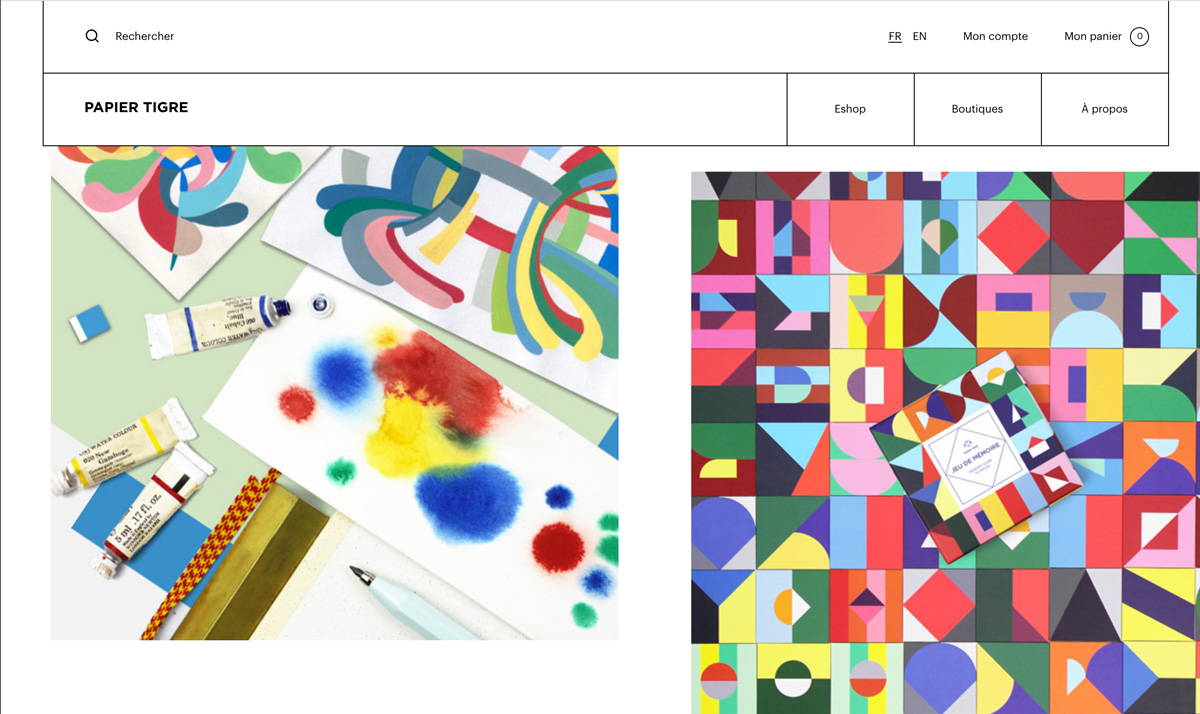Open the À propos menu item
This screenshot has height=714, width=1200.
point(1104,109)
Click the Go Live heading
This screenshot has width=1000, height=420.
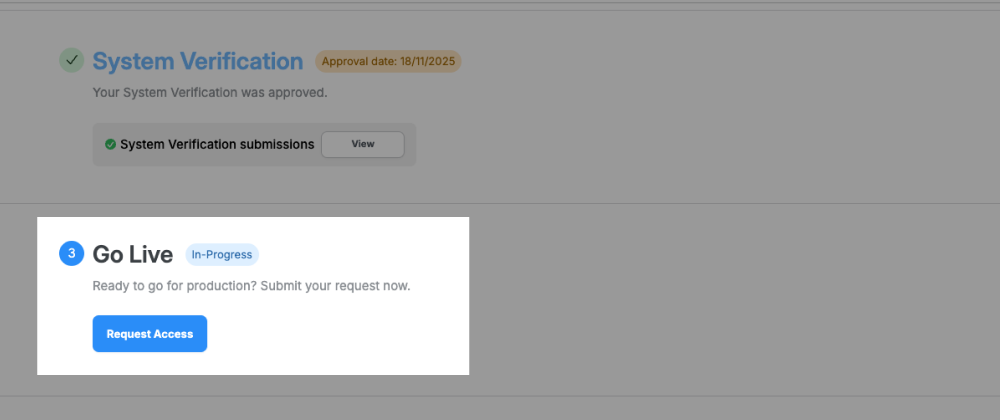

*TASK DIRECTIONS*
A picture must not appear in the copy. Transcribe exactly the lines from the one with "Click the Go Live heading" through the final line of the entries, both included, and no more.

*SOLUTION TO THE PROBLEM*
Click the Go Live heading
This screenshot has width=1000, height=420.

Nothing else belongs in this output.